Why Bond?
Bond is an open source framework which addresses similar scenarios to Protocol Buffers, Thrift and Avro. In this document we try to address similarities and differences between Bond and other solutions. We try to keep it objective and uncolored by opinions but inevitably our perspective is surely informed by specific use cases we most care about and the depth of knowledge we have of the various frameworks. If you find factual inaccuracies, or if you have written your own informed comparison and would like to include a link to it in this document, please send a pull request.
Meta schema
Bond has a very rich type system. It is probably most similar to Thrift in this respect. Some notable additions in Bond are inheritance, type aliases and generics. One type system feature not present in Bond that Avro, and recently Protocol Buffers, have are unions. Bond uses schemas with optional fields to represent unions.
Programming model
In terms of mapping to target languages, Bond again is much more similar to Thrift than Protocol Buffers. Like Thrift, Bond generates native types to represent schemas in the target language and uses native collections. Bond however doesn’t hard-code type mappings. For example in C++ the defaults are STL containers like std::vector
however user can easily map custom types (e.g. use boost::multi_index_container
in a generated C++ struct or map a uint64
schema field to a System.DateTime
field in a generated C# class). Bond generated C++ structs can also use custom allocators. See custom type mappings for more details.
Protocols
Bond support three kinds of protocols. Tagged binary protocols are very similar to Thrift protocols and Protocol Buffers wire format. We use those in RPC scenarios because they don’t require any schema pre-negotiation. Bond untagged protocols are like Avro wire format. The payload is compact because it doesn’t contain any schema information, only data, but you need to provide schema of the payload at runtime in order to support schema versioning. We use these protocols in data storage scenarios, when many records using the same schema are stored in a file/stream. Finally Bond has first class support for text protocol like JSON and Xml.

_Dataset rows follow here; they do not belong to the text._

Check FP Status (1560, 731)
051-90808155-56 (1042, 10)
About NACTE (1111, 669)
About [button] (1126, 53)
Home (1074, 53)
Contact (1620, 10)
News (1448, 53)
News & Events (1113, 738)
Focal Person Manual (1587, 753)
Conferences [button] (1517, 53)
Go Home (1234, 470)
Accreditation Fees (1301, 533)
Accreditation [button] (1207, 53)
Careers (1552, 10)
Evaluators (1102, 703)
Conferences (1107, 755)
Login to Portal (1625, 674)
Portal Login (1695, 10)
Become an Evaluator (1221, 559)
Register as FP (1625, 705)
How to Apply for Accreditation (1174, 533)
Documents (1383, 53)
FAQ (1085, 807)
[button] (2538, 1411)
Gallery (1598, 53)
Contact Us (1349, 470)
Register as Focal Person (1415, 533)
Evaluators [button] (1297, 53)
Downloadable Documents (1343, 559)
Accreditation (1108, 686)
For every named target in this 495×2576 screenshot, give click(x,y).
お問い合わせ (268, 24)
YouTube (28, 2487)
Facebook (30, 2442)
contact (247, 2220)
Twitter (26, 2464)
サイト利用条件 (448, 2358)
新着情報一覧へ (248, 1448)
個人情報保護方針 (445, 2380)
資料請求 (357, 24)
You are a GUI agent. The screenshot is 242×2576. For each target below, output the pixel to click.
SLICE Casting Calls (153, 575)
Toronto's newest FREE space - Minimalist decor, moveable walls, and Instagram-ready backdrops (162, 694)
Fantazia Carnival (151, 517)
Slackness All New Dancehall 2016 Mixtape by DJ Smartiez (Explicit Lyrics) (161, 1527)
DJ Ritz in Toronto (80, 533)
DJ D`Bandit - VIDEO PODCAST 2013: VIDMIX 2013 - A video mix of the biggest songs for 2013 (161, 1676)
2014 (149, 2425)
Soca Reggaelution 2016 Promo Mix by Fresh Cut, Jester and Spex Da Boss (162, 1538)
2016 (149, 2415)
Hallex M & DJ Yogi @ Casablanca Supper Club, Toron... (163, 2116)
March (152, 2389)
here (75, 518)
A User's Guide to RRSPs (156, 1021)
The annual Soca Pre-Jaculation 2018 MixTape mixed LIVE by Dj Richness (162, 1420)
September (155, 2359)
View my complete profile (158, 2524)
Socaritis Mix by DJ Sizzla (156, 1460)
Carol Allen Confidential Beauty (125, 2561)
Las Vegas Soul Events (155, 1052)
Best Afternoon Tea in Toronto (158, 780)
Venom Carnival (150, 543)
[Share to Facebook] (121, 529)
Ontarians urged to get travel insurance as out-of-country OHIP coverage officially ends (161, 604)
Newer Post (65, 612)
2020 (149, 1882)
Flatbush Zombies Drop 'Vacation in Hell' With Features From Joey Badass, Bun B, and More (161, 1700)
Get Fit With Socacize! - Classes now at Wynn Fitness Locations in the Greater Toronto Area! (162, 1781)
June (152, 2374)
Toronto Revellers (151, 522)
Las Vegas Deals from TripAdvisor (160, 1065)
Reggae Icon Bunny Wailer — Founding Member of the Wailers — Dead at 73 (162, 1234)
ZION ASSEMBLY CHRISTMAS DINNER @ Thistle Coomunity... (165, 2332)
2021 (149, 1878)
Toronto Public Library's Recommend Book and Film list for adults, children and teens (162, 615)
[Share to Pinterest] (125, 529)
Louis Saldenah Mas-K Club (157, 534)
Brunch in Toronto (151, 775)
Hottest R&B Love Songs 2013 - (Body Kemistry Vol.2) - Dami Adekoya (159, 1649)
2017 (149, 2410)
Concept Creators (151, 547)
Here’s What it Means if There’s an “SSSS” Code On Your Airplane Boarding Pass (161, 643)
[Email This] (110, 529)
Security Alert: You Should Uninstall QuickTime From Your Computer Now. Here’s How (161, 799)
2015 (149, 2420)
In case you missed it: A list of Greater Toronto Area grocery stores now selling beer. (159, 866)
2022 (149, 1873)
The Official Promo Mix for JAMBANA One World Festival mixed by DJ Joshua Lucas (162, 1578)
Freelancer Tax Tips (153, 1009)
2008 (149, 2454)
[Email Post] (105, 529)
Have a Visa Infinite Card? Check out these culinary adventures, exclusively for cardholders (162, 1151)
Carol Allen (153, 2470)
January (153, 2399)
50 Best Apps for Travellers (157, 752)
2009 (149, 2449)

In Bond, like in Thrift, protocols are pluggable. Where possible, Bond implements protocols through generics so that there is no performance overhead: neither C++ or C# implementation incurs virtual dispatch cost when calling protocol implementation.
Architecture
One unique feature of Bond is that serialization and deserialization are not fundamental operations hard-coded in the generated code. In fact there is no code generated that is specific to serialization and deserialization. Instead Bond programming model exposes parsers and transforms which are composable by the user using meta-programming techniques. Some examples how this is used internally should give a taste of the flexibility of the architecture:
Bond Python implementation doesn’t involve any Python specific generated code. It is fully built by driving Boost Python library using meta-programming interfaces in Bond C++ implementation. A basic Python example is literally 7 lines of code.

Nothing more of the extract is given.